In effect, the prevention principle means that a contract that entitles the client to recover liquidated damages for a contractor's delay should also entitle the contractor to an extension of time where a breach by the client has contributed to that delay.
This was, essentially, the position in the Peak Construction case. But the court accepted that this basic position could be altered by what the parties had agreed in the contract.
This is not unusual: construction contracts invariably contain widely drafted extension of time clauses. The client will usually be able to grant extensions of time while preserving its right to recover liquidated damages where no extension of time is due.
Sometimes the contractor is required by the contract to serve notices to claim an extension of time.
Many contracts provide that failure to give such notices within the specified timescales will mean that the contractor loses its right to an extension.
So what is the position when an employer causes a delay but the contractor fails to serve the required notice to claim an extension of time? Will the court allow the client to contract out of the prevention principle and recover liquidated damages if the contractor then fails to meet the completion date?
In the 2002 Scottish case of City Inn v Shepherd Construction, that is exactly what happened.
The court upheld the parties' right to contract out and the employer was entitled to recover liquidated damages even though the contractor was prevented from meeting the completion date by an instruction given by the employer's representative.

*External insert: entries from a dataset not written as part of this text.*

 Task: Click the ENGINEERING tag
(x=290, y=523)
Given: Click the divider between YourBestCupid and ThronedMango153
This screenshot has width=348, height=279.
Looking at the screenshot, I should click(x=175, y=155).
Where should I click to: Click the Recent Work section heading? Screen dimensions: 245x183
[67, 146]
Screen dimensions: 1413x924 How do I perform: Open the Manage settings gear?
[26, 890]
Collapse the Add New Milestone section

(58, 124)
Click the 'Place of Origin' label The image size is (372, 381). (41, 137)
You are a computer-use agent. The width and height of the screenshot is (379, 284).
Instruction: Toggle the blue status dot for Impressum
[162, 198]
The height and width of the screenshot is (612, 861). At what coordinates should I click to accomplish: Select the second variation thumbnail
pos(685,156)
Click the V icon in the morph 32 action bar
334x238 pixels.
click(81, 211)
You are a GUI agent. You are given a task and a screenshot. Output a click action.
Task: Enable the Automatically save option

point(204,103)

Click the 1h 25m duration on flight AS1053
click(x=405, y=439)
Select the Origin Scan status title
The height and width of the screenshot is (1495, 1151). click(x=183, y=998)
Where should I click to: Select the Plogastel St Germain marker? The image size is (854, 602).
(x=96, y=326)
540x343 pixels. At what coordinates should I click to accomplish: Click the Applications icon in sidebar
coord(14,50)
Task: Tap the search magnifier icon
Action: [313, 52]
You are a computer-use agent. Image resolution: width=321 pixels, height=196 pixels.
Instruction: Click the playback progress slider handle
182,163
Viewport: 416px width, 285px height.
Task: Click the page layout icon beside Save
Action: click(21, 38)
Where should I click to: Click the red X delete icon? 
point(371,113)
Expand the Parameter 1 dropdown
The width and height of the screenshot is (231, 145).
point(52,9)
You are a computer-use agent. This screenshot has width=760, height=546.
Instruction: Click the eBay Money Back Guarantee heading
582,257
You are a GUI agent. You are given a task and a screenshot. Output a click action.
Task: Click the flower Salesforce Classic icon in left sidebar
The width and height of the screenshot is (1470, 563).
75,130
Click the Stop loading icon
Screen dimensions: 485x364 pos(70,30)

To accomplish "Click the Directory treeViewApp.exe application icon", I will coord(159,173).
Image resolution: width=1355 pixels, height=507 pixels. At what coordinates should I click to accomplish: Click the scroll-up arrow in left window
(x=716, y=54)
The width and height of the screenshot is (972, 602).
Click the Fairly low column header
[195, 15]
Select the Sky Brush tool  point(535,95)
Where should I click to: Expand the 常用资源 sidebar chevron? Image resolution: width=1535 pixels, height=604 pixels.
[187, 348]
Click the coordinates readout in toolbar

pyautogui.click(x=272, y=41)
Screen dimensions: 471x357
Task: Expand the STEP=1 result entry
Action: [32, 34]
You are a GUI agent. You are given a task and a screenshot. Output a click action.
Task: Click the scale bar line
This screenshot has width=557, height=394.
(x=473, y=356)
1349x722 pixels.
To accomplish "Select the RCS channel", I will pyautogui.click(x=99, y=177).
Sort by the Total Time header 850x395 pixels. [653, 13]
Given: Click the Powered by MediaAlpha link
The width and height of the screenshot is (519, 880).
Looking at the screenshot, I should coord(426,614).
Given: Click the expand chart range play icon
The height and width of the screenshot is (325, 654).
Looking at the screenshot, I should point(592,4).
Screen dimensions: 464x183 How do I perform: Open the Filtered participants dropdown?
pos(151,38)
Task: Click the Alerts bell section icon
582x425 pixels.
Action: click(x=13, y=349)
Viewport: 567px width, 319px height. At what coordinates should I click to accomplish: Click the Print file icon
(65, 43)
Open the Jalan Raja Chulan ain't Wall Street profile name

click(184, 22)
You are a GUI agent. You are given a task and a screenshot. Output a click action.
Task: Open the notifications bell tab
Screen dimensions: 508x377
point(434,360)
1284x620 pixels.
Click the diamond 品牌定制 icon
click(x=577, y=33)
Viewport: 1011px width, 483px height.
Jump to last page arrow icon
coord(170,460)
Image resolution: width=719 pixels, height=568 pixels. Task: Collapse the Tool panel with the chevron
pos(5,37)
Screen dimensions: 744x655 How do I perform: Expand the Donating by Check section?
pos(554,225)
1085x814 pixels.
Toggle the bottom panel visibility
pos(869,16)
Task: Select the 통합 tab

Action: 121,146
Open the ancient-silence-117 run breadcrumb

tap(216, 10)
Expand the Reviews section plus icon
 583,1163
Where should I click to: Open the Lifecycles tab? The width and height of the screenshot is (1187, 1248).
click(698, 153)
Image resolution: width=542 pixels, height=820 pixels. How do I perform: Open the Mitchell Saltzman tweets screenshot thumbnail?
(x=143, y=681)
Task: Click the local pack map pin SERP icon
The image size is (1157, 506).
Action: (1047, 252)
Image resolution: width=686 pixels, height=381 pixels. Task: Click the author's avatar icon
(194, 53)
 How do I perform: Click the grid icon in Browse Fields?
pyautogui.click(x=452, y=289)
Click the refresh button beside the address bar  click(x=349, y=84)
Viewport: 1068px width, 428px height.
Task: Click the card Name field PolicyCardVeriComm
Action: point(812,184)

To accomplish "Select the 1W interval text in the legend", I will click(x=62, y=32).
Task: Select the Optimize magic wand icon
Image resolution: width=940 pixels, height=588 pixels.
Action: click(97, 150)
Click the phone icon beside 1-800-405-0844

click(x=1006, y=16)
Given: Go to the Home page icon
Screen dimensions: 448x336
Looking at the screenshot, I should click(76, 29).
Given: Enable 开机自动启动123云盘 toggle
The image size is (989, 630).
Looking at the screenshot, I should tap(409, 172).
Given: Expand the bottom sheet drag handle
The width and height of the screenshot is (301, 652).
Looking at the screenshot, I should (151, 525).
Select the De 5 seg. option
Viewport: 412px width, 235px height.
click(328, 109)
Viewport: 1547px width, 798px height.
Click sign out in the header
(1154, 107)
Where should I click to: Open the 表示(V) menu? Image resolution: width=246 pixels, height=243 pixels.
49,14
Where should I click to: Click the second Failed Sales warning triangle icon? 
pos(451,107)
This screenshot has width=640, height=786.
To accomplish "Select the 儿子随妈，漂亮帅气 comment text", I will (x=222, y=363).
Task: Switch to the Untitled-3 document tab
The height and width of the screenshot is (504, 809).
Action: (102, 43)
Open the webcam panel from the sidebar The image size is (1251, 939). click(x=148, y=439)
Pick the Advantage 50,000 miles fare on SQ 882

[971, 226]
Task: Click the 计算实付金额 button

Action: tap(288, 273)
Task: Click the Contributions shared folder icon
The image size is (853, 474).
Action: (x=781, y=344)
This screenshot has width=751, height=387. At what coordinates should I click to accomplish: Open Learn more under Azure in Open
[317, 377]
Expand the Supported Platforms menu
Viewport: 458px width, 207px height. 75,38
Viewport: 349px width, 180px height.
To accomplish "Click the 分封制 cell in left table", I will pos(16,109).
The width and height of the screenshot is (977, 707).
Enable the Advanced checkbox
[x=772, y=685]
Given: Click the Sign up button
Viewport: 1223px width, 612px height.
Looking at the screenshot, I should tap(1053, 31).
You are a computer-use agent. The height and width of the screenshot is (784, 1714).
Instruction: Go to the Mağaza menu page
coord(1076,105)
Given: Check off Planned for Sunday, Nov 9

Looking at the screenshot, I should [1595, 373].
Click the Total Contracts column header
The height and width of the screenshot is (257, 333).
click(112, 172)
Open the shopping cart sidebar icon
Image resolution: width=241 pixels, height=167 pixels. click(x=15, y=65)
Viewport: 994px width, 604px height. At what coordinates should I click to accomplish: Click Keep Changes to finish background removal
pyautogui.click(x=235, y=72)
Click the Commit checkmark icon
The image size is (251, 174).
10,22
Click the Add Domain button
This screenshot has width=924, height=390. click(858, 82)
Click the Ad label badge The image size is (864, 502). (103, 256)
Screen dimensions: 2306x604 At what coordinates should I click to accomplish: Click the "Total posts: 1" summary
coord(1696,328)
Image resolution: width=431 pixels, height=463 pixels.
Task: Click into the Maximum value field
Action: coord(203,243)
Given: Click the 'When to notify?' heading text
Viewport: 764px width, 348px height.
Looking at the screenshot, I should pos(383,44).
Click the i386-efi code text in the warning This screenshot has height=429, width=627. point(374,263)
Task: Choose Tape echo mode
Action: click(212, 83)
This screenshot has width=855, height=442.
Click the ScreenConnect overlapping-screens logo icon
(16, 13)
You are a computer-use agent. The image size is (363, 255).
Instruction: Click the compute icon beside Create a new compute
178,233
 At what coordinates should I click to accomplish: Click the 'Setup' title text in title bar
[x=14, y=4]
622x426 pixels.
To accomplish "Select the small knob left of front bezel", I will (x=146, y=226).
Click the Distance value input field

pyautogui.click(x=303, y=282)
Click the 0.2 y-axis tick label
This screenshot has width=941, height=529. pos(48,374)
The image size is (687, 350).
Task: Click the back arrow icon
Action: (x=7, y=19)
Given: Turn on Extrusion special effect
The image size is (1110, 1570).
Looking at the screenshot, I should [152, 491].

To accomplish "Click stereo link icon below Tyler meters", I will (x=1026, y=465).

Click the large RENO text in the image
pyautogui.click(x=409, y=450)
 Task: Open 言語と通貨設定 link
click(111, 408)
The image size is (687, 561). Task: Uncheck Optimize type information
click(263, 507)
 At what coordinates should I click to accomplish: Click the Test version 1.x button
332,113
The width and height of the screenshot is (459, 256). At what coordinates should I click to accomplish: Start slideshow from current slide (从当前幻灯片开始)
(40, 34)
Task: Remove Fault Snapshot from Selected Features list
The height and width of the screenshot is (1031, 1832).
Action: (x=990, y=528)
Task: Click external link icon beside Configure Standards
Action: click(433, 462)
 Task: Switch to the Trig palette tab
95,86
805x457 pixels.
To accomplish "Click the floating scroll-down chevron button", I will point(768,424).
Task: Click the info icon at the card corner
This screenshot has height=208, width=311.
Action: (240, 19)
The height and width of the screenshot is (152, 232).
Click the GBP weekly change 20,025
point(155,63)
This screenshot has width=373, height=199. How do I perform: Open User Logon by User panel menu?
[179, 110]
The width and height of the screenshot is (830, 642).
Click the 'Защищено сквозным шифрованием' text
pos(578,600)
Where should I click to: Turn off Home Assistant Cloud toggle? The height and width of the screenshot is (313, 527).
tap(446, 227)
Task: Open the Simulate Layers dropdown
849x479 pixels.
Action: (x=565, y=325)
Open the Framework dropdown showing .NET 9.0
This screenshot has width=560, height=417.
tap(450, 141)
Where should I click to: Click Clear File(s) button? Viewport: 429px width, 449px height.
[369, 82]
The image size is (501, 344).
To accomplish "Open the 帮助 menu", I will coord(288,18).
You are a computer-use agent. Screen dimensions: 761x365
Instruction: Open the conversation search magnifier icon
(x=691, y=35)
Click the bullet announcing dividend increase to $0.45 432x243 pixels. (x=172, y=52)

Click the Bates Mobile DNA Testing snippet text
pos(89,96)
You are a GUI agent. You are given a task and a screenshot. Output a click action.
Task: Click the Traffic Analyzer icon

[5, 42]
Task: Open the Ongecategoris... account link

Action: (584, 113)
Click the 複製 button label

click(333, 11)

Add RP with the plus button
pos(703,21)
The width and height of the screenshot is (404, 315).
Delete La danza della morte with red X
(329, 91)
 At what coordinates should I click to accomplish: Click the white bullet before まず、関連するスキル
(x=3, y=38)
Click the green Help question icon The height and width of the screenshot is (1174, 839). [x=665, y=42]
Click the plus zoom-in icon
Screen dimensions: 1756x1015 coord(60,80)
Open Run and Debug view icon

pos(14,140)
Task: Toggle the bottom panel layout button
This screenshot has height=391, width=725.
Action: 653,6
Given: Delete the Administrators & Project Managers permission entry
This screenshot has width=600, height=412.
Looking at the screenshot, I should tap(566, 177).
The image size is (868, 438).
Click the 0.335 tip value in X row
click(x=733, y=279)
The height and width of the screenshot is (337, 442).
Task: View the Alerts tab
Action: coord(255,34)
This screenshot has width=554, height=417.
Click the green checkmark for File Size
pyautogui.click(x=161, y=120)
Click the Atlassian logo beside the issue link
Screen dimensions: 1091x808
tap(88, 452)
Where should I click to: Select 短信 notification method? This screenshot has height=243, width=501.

The contractor had lost its right to claim an extension of time for this delay by failing to serve the appropriate notices.
The background to this case was that City Inn had engaged Shepherd to construct a hotel in Bristol.
Shepherd was contractually required to give notice within 10 days of an architect's instruction if it considered that the instruction would cause delay to completion. If it failed to comply with these notice provisions, Shepherd would not be entitled to an extension of time.
In the event, Shepherd failed to give the requisite notices in response to an architect's instruction and then, not surprisingly, failed to complete the works by the completion date.
Shepherd challenged the clause removing its right to an extension of time. It argued that the amount of liquidated damages the client could claim for late completion was simply a penalty to be paid by Shepherd for its failure to give notice. It was not a genuine pre-estimate of the client's loss.
This argument was rejected by the court, which found that, under the terms of the contract, the contractor had a choice.
It could give a notice seeking an extension of time or it could undertake the architect's instruction without requesting an extension of time.
The availability of this option meant that failure to give notice could not amount to breach of contract. Even if it did amount to breach, it was not certain that this would result in payment of liquidated damages because it is possible that the contractor might still complete on time, despite the instruction.
The Scottish court was clearly prepared to accept that parties were free to regulate the circumstances under which the contractor would be entitled to an extension of time.
The prevention principle did not, in this case, stop the employer recovering liquidated damages despite the delay being caused by his instruction.
Contrast this approach with the 1999 Australian case of Gaymark Investments v Walter Construction Group. Here, the Supreme Court of the Northern Territory upheld an arbitrator's earlier finding that, despite what was agreed within the terms of the contract, the prevention principle applied.
The contractor's obligation was to complete within a reasonable time and the employer was not able to recover liquidated damages.
Gaymark had engaged Walter as main contractor for the construction of a hotel, retail and office complex in Darwin.
The contract required Walter to give notice within 14 days of any event giving rise to delay.
Thereafter Walter was required to submit particulars of its claim for an extension of time within 21 days.
If it did not do so the employer's agent would have no power to grant an extension of time.
Walter failed to serve the notice or the particulars required and disputes arose with Gaymark.
In reaching its decision the court looked in detail at the terms of the contract. In particular, it looked at the clause that denied the employer's representative the power to grant an extension of time if the contractor failed to meet the notice requirements.
The Australian court applied the prevention principle and held that the completion date in the contract no longer applied, the contractor had to complete within a reasonable time and the employer was not entitled to recover liquidated damages.
It remains to be seen how these cases will be interpreted by the English courts but I'd bet on the City Inn v Shepherd approach.
The prevention principle says that the party in breach cannot benefit from its own wrongdoing.
Parties can contract out of the prevention principle.
The parties can agree that notice of a claim is a condition precedent to securing an entitlement even in the event of a breach by the other party.